Il potenziamento della medicina del territorio, ha ricordato il ministro, non riguarda solo il medico di base ma anche l’accesso facilitato alle visite specialistiche, integrando il lavoro dei medici di famiglia con quello degli specialisti in modo coordinato e tempestivo. La presa in carico dei pazienti fragili e cronici, ha sottolineato, deve partire dal riconoscimento precoce dei sintomi e da percorsi di prevenzione strutturati. Le Case di comunità, in questo senso, diventano luoghi in cui diagnosi, cura e prevenzione si incontrano, evitando ritardi, duplicazioni di esami o visite inutili. Tra i principali sintomi da monitorare nella medicina di base: affaticamento persistente, calo ponderale inspiegato, dolore toracico, alterazioni dell’appetito, febbre ricorrente, comparsa di noduli, disturbi dell’umore e problemi cognitivi. Segnali che, se intercettati presto dal medico di base e approfonditi dallo specialista, possono cambiare radicalmente il decorso della malattia.

Il nodo della vocazione: rilanciare il valore sociale della professione

Schillaci ha posto l’accento anche sulla necessità di restituire dignità, ruolo e prestigio alla medicina generale: “Oggi è meno attrattiva perché si è persa la percezione del suo valore.
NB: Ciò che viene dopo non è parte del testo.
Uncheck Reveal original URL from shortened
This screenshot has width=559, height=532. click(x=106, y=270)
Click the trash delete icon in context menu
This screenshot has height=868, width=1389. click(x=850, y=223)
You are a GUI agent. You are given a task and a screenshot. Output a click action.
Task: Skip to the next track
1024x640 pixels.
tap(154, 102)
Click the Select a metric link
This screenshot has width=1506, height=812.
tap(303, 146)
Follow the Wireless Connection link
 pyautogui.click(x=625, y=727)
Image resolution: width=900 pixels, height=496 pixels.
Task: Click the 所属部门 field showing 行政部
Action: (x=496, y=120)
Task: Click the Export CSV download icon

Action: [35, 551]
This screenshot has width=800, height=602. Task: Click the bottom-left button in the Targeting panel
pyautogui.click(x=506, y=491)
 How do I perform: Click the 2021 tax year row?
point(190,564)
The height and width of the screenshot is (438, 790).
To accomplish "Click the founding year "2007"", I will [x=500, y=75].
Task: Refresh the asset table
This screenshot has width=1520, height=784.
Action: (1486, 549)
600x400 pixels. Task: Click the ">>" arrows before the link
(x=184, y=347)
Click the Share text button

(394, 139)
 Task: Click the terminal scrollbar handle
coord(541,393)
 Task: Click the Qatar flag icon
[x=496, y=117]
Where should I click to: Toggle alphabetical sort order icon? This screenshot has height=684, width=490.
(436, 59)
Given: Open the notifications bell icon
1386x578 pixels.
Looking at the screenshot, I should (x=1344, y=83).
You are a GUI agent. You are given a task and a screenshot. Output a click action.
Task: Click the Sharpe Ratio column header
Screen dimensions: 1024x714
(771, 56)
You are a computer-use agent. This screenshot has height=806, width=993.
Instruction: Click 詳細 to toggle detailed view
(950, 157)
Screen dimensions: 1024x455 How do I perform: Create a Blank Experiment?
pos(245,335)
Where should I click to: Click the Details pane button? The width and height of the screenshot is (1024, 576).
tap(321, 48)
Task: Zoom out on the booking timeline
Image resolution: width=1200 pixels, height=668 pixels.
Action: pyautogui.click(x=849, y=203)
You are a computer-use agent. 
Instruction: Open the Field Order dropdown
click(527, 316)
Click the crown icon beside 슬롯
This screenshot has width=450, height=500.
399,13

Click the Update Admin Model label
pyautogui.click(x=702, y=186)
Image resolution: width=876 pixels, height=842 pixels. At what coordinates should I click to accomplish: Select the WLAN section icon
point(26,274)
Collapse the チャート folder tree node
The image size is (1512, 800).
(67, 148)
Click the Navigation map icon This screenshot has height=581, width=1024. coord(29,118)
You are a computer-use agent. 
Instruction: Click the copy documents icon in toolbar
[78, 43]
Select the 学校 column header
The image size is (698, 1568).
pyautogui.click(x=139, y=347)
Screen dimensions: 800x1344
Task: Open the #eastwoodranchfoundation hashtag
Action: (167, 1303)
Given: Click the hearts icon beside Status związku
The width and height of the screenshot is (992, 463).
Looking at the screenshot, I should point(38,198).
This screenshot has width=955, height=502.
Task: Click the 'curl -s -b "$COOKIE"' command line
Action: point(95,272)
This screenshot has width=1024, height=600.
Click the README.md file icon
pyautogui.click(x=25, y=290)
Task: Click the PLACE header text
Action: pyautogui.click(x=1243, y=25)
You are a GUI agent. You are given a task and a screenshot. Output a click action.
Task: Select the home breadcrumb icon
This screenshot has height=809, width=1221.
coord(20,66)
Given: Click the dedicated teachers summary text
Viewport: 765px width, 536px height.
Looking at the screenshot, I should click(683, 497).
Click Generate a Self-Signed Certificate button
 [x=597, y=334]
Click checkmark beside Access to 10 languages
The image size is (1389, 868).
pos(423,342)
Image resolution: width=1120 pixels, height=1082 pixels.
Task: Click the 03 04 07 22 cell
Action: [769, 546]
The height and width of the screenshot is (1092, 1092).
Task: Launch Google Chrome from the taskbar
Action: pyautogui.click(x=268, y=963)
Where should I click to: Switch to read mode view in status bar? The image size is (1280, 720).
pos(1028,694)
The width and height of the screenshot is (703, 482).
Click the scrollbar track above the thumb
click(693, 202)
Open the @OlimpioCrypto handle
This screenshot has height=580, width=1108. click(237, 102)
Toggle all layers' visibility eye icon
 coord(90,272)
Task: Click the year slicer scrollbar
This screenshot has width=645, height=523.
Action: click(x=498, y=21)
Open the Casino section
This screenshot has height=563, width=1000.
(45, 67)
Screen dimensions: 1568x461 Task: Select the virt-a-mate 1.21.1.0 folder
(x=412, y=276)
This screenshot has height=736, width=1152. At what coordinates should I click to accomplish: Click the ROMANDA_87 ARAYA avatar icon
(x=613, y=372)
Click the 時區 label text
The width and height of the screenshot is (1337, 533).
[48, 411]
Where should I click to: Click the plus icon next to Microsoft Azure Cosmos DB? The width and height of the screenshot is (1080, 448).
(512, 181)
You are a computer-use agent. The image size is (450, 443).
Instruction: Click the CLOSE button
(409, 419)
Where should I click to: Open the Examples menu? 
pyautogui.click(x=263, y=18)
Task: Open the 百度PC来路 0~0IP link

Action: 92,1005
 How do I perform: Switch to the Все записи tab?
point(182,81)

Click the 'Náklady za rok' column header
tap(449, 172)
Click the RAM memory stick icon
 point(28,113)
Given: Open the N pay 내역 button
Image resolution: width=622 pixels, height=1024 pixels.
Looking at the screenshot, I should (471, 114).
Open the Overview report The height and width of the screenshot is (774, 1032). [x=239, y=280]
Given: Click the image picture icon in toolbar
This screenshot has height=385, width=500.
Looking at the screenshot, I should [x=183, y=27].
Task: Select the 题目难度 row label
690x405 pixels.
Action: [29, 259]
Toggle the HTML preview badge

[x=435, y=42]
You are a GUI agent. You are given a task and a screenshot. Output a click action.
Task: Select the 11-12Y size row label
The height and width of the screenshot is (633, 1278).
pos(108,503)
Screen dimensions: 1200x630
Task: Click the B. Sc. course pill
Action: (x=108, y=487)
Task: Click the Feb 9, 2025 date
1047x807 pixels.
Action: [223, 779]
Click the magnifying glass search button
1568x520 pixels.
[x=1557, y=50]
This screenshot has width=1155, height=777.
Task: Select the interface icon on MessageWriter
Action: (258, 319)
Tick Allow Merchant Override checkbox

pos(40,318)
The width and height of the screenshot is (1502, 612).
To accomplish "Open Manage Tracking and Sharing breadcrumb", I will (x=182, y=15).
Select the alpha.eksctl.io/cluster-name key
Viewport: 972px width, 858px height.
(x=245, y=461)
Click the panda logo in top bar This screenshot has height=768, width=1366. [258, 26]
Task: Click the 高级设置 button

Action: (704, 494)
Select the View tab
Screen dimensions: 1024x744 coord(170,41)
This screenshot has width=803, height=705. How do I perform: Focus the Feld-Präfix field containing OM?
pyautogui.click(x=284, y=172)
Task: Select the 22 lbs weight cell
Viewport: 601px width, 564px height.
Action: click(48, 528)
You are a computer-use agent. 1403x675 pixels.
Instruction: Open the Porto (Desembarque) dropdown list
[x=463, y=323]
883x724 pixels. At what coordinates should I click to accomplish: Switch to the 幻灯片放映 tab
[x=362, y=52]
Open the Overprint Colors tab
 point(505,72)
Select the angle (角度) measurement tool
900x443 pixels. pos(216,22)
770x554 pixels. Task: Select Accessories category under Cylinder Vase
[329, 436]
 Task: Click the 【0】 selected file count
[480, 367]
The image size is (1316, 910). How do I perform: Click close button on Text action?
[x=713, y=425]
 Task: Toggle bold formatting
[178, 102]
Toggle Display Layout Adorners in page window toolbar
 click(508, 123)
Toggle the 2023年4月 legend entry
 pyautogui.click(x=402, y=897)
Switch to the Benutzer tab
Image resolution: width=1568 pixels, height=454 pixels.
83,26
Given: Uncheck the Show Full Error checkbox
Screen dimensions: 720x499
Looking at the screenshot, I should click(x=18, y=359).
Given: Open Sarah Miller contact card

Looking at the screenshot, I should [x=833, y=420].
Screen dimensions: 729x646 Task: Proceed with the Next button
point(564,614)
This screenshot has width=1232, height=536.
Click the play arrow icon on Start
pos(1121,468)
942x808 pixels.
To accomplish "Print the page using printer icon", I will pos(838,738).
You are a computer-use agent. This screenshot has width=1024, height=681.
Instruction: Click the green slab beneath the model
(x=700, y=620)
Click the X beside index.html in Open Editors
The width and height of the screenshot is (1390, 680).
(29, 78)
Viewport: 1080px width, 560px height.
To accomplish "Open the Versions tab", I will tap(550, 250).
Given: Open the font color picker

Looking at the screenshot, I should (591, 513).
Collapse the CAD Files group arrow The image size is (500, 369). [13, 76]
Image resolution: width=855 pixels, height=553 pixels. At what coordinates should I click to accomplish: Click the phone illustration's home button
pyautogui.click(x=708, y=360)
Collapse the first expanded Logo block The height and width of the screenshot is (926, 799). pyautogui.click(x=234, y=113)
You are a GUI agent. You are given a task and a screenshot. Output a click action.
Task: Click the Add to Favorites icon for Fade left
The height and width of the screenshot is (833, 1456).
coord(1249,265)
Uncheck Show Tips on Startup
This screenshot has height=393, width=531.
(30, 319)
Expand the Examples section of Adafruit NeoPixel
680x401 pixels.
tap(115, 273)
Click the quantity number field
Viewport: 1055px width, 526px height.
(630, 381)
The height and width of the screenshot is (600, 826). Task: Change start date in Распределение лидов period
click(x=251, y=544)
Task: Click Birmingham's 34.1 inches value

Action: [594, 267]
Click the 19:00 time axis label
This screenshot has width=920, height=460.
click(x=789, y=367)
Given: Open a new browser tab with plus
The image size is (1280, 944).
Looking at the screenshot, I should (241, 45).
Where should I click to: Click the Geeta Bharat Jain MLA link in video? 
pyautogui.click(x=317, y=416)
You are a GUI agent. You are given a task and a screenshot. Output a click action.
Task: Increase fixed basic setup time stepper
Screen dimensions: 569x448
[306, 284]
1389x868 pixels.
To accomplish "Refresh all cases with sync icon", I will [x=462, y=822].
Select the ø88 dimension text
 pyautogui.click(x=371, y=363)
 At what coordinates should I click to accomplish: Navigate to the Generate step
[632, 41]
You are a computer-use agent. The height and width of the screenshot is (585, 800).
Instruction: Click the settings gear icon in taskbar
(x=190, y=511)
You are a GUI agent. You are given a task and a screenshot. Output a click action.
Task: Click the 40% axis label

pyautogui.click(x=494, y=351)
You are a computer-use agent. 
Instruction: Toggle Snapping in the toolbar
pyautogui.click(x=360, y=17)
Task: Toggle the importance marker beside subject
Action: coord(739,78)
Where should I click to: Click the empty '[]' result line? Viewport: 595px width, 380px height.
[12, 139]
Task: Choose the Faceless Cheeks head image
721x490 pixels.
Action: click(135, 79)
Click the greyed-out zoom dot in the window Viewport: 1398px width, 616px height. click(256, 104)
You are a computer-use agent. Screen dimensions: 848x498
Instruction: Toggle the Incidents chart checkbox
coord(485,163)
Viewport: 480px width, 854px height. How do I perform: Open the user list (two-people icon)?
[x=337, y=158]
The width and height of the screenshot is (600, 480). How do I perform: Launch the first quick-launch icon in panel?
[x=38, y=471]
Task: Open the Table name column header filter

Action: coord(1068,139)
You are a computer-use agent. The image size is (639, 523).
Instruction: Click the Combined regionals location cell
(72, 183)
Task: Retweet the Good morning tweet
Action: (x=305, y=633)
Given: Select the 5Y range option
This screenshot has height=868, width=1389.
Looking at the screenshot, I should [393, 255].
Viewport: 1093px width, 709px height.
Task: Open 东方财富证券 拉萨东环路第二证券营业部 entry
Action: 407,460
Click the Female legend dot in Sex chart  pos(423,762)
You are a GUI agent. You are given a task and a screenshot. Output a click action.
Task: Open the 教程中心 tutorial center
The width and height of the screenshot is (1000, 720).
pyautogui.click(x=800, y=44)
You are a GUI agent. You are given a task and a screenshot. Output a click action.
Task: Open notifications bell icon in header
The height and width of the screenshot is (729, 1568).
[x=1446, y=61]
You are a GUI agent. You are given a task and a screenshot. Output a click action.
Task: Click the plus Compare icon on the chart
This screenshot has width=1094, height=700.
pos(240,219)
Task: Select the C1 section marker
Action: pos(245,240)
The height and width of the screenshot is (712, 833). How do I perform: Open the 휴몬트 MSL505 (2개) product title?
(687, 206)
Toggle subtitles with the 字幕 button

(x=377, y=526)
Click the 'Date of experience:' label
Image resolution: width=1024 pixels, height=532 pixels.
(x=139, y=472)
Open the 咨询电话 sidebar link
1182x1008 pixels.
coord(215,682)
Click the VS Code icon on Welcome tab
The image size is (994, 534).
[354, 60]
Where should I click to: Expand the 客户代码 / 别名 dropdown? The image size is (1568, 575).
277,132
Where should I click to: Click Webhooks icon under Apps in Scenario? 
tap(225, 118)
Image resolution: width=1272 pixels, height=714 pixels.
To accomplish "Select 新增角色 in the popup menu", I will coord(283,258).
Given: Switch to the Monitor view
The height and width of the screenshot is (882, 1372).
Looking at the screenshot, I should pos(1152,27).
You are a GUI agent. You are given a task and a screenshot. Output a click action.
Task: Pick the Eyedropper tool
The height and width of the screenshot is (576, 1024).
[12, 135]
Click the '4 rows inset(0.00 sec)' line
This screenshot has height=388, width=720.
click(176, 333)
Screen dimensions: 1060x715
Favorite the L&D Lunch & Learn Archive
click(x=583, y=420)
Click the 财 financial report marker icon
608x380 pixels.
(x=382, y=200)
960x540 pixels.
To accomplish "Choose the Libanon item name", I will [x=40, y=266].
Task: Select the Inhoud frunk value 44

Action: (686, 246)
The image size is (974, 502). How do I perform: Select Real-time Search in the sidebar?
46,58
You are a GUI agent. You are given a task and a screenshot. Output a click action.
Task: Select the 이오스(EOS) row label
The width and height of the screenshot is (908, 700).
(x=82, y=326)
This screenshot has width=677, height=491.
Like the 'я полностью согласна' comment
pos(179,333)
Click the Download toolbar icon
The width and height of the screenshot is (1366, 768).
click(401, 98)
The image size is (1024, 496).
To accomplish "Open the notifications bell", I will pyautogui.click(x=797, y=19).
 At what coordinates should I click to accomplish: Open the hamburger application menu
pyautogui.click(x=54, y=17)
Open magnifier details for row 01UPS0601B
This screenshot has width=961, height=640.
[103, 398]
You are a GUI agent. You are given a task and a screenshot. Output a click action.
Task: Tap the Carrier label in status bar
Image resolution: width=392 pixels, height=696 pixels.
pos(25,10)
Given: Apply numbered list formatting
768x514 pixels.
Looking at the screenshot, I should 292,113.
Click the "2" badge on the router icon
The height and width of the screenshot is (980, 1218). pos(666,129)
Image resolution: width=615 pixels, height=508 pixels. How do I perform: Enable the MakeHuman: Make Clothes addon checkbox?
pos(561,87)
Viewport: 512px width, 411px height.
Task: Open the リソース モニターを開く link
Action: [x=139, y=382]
Eppure, questi professionisti sono il volto quotidiano del nostro Ssn. La loro relazione con i pazienti è insostituibile.” Il rischio, ha avvertito, è che senza interventi strutturali la crisi vocazionale si aggravi, lasciando interi territori sguarniti. Per questo la riforma deve essere anche culturale, oltre che organizzativa, e passare da una narrazione nuova della figura del medico di famiglia, oggi più che mai strategica.

Prossimi passi: tempi brevi per le decisioni operative

Il ministro ha assicurato che il lavoro per definire la riforma è già in corso e sarà finalizzato in tempi rapidi: “Ci aspettiamo la massima collaborazione dai medici di medicina generale, per continuare a garantire ciò che hanno sempre fatto negli anni. Abbiamo bisogno di una soluzione operativa a breve, nell’interesse dei cittadini, dei malati e dei fragili.” Un messaggio diretto, che mira a costruire un nuovo patto tra professionisti della sanità e istituzioni. Il punto di partenza, secondo Schillaci, è l’ascolto delle esigenze reali di chi lavora ogni giorno sul territorio e di chi ha bisogno di cure tempestive e di qualità, vicino a casa.

Tra riforma e responsabilità condivisa

Il percorso verso la nuova medicina territoriale delineato da Schillaci chiama in causa tutte le componenti del sistema sanitario, ma parte da un dato essenziale: rafforzare la medicina di famiglia significa rafforzare l’intero Ssn. Più formazione, più presenza nelle strutture territoriali, più libertà contrattuale e maggiore integrazione con gli altri professionisti sono le direttrici indicate. Resta il tema del tempo: il cambiamento non può attendere, e la crisi di vocazioni, insieme all’invecchiamento della popolazione, rendono urgente un nuovo modello operativo e formativo. In gioco c’è l’efficienza del sistema, ma soprattutto la qualità e l’equità dell’assistenza sanitaria per tutti i cittadini.